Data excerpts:
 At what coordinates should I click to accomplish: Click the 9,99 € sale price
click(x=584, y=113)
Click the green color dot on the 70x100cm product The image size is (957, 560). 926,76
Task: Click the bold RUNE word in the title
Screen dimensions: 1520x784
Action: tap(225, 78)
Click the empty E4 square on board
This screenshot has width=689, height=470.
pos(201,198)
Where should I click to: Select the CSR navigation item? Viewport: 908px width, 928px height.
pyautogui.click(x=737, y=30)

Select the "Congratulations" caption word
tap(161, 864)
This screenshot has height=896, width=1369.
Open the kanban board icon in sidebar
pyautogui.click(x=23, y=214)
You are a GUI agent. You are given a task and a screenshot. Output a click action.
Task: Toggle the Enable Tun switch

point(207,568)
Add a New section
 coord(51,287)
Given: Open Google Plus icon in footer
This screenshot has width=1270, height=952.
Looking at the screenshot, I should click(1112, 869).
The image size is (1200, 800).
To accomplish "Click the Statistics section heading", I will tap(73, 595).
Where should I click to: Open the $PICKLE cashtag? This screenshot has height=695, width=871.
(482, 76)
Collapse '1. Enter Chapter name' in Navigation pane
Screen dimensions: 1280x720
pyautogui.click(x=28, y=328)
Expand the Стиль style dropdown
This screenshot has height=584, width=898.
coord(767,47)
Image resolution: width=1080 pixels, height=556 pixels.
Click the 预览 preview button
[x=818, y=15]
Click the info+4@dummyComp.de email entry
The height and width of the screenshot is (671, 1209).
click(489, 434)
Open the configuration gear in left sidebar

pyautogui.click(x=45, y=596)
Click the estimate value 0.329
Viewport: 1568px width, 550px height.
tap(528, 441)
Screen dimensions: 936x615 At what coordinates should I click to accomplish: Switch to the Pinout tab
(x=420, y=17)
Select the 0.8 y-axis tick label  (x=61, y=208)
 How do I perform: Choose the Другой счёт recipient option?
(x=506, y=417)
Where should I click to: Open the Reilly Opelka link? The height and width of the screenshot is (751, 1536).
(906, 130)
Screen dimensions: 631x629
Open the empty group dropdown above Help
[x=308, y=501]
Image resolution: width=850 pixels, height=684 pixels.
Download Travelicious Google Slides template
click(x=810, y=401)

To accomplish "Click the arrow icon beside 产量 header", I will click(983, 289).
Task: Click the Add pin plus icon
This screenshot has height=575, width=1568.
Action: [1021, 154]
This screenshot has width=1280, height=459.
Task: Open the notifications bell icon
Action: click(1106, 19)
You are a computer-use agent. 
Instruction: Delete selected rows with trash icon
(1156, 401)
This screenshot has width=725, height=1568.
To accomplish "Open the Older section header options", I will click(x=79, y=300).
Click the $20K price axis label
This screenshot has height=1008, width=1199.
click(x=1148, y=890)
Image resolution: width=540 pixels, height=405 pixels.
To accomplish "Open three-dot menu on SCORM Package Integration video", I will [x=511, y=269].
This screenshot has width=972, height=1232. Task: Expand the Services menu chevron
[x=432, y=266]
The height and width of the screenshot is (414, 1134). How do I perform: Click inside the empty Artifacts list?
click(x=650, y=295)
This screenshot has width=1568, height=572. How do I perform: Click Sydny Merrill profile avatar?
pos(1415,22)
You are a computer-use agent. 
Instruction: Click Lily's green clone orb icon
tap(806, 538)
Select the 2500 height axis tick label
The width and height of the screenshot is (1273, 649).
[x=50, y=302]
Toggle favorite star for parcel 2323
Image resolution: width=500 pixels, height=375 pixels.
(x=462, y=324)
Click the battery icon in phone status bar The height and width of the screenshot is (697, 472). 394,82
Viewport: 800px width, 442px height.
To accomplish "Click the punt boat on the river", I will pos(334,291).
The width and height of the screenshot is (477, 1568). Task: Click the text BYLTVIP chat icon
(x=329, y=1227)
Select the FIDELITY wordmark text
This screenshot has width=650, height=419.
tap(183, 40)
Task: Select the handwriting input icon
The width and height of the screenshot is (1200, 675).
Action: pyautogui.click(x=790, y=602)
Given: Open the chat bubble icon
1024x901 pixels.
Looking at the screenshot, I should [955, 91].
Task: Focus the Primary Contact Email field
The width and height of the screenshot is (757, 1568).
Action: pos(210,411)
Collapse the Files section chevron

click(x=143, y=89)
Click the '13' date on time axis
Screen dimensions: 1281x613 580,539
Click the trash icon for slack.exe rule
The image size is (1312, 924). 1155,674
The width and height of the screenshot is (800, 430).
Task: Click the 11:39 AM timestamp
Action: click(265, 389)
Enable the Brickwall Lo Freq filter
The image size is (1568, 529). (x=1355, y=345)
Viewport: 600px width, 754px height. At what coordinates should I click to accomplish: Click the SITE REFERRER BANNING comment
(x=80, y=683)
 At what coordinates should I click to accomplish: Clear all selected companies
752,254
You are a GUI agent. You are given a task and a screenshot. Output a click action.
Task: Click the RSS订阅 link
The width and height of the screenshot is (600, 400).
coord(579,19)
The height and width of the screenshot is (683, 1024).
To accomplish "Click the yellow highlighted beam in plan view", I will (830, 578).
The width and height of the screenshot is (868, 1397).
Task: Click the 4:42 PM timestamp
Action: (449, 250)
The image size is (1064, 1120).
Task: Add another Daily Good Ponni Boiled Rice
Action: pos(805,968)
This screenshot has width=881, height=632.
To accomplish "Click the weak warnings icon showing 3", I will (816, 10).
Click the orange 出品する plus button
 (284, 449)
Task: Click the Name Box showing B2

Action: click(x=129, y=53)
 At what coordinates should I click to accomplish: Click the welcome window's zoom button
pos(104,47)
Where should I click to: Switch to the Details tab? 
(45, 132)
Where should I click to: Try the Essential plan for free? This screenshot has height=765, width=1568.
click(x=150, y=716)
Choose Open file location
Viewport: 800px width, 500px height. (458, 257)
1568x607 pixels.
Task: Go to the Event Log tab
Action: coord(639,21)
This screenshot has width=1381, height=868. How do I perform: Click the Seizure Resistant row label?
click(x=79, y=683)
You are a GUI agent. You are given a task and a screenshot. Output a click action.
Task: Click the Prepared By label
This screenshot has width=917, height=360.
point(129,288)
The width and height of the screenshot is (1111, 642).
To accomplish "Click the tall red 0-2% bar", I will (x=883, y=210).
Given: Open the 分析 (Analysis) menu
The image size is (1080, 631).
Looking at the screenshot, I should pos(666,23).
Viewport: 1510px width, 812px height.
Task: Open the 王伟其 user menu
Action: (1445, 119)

Work required =>
Reproduce each entry above. Every word must match.

Task result =>
 At what coordinates should I click to accomplish: Click the 9,99 € sale price
click(x=584, y=113)
Click the green color dot on the 70x100cm product The image size is (957, 560). 926,76
Task: Click the bold RUNE word in the title
Screen dimensions: 1520x784
Action: tap(225, 78)
Click the empty E4 square on board
This screenshot has width=689, height=470.
pos(201,198)
Where should I click to: Select the CSR navigation item? Viewport: 908px width, 928px height.
pyautogui.click(x=737, y=30)

Select the "Congratulations" caption word
tap(161, 864)
This screenshot has height=896, width=1369.
Open the kanban board icon in sidebar
pyautogui.click(x=23, y=214)
You are a GUI agent. You are given a task and a screenshot. Output a click action.
Task: Toggle the Enable Tun switch

point(207,568)
Add a New section
 coord(51,287)
Given: Open Google Plus icon in footer
This screenshot has width=1270, height=952.
Looking at the screenshot, I should click(1112, 869).
The image size is (1200, 800).
To accomplish "Click the Statistics section heading", I will tap(73, 595).
Where should I click to: Open the $PICKLE cashtag? This screenshot has height=695, width=871.
(482, 76)
Collapse '1. Enter Chapter name' in Navigation pane
Screen dimensions: 1280x720
pyautogui.click(x=28, y=328)
Expand the Стиль style dropdown
This screenshot has height=584, width=898.
coord(767,47)
Image resolution: width=1080 pixels, height=556 pixels.
Click the 预览 preview button
[x=818, y=15]
Click the info+4@dummyComp.de email entry
The height and width of the screenshot is (671, 1209).
click(489, 434)
Open the configuration gear in left sidebar

pyautogui.click(x=45, y=596)
Click the estimate value 0.329
Viewport: 1568px width, 550px height.
tap(528, 441)
Screen dimensions: 936x615 At what coordinates should I click to accomplish: Switch to the Pinout tab
(x=420, y=17)
Select the 0.8 y-axis tick label  (x=61, y=208)
 How do I perform: Choose the Другой счёт recipient option?
(x=506, y=417)
Where should I click to: Open the Reilly Opelka link? The height and width of the screenshot is (751, 1536).
(906, 130)
Screen dimensions: 631x629
Open the empty group dropdown above Help
[x=308, y=501]
Image resolution: width=850 pixels, height=684 pixels.
Download Travelicious Google Slides template
click(x=810, y=401)

To accomplish "Click the arrow icon beside 产量 header", I will click(983, 289).
Task: Click the Add pin plus icon
This screenshot has height=575, width=1568.
Action: [1021, 154]
This screenshot has width=1280, height=459.
Task: Open the notifications bell icon
Action: click(1106, 19)
You are a computer-use agent. 
Instruction: Delete selected rows with trash icon
(1156, 401)
This screenshot has width=725, height=1568.
To accomplish "Open the Older section header options", I will click(x=79, y=300).
Click the $20K price axis label
This screenshot has height=1008, width=1199.
click(x=1148, y=890)
Image resolution: width=540 pixels, height=405 pixels.
To accomplish "Open three-dot menu on SCORM Package Integration video", I will [x=511, y=269].
This screenshot has width=972, height=1232. Task: Expand the Services menu chevron
[x=432, y=266]
The height and width of the screenshot is (414, 1134). How do I perform: Click inside the empty Artifacts list?
click(x=650, y=295)
This screenshot has width=1568, height=572. How do I perform: Click Sydny Merrill profile avatar?
pos(1415,22)
You are a computer-use agent. 
Instruction: Click Lily's green clone orb icon
tap(806, 538)
Select the 2500 height axis tick label
The width and height of the screenshot is (1273, 649).
[x=50, y=302]
Toggle favorite star for parcel 2323
Image resolution: width=500 pixels, height=375 pixels.
(x=462, y=324)
Click the battery icon in phone status bar The height and width of the screenshot is (697, 472). 394,82
Viewport: 800px width, 442px height.
To accomplish "Click the punt boat on the river", I will pos(334,291).
The width and height of the screenshot is (477, 1568). Task: Click the text BYLTVIP chat icon
(x=329, y=1227)
Select the FIDELITY wordmark text
This screenshot has width=650, height=419.
tap(183, 40)
Task: Select the handwriting input icon
The width and height of the screenshot is (1200, 675).
Action: pyautogui.click(x=790, y=602)
Given: Open the chat bubble icon
1024x901 pixels.
Looking at the screenshot, I should [955, 91].
Task: Focus the Primary Contact Email field
The width and height of the screenshot is (757, 1568).
Action: pos(210,411)
Collapse the Files section chevron

click(x=143, y=89)
Click the '13' date on time axis
Screen dimensions: 1281x613 580,539
Click the trash icon for slack.exe rule
The image size is (1312, 924). 1155,674
The width and height of the screenshot is (800, 430).
Task: Click the 11:39 AM timestamp
Action: click(265, 389)
Enable the Brickwall Lo Freq filter
The image size is (1568, 529). (x=1355, y=345)
Viewport: 600px width, 754px height. At what coordinates should I click to accomplish: Click the SITE REFERRER BANNING comment
(x=80, y=683)
 At what coordinates should I click to accomplish: Clear all selected companies
752,254
You are a GUI agent. You are given a task and a screenshot. Output a click action.
Task: Click the RSS订阅 link
The width and height of the screenshot is (600, 400).
coord(579,19)
The height and width of the screenshot is (683, 1024).
To accomplish "Click the yellow highlighted beam in plan view", I will (830, 578).
The width and height of the screenshot is (868, 1397).
Task: Click the 4:42 PM timestamp
Action: (449, 250)
The image size is (1064, 1120).
Task: Add another Daily Good Ponni Boiled Rice
Action: pos(805,968)
This screenshot has width=881, height=632.
To accomplish "Click the weak warnings icon showing 3", I will (816, 10).
Click the orange 出品する plus button
 (284, 449)
Task: Click the Name Box showing B2

Action: click(x=129, y=53)
 At what coordinates should I click to accomplish: Click the welcome window's zoom button
pos(104,47)
Where should I click to: Switch to the Details tab? 
(45, 132)
Where should I click to: Try the Essential plan for free? This screenshot has height=765, width=1568.
click(x=150, y=716)
Choose Open file location
Viewport: 800px width, 500px height. (458, 257)
1568x607 pixels.
Task: Go to the Event Log tab
Action: coord(639,21)
This screenshot has width=1381, height=868. How do I perform: Click the Seizure Resistant row label?
click(x=79, y=683)
You are a GUI agent. You are given a task and a screenshot. Output a click action.
Task: Click the Prepared By label
This screenshot has width=917, height=360.
point(129,288)
The width and height of the screenshot is (1111, 642).
To accomplish "Click the tall red 0-2% bar", I will (x=883, y=210).
Given: Open the 分析 (Analysis) menu
The image size is (1080, 631).
Looking at the screenshot, I should pos(666,23).
Viewport: 1510px width, 812px height.
Task: Open the 王伟其 user menu
Action: (1445, 119)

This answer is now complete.